What you should do: Pick out each line below containing "will".
Material for this task Start Marker
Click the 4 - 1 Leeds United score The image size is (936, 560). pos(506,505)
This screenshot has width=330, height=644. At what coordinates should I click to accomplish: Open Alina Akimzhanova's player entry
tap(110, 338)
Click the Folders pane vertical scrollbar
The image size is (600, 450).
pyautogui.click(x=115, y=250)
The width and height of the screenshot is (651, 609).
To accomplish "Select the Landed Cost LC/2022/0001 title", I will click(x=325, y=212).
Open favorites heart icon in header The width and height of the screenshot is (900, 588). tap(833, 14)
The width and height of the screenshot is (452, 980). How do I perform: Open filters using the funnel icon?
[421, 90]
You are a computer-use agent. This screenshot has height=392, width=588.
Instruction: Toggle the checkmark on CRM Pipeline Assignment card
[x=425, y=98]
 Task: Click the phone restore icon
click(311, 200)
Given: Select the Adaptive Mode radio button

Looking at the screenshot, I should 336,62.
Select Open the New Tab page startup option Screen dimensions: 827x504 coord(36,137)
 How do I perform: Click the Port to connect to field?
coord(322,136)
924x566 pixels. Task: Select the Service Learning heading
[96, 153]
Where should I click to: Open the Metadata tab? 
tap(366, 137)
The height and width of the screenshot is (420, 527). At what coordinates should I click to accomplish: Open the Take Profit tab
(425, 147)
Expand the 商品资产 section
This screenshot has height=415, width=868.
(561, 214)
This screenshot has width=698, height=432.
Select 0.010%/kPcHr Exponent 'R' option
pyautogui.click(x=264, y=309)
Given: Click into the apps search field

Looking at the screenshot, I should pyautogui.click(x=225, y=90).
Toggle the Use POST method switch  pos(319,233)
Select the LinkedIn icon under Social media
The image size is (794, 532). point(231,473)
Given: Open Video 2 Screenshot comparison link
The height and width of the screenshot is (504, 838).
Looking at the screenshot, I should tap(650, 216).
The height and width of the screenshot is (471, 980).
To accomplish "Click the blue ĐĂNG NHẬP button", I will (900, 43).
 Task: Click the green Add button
Material for this task End Marker
Response box:
To accomplish "Select the Landed Cost LC/2022/0001 title", I will click(x=325, y=212).
To accomplish "Click the blue ĐĂNG NHẬP button", I will (900, 43).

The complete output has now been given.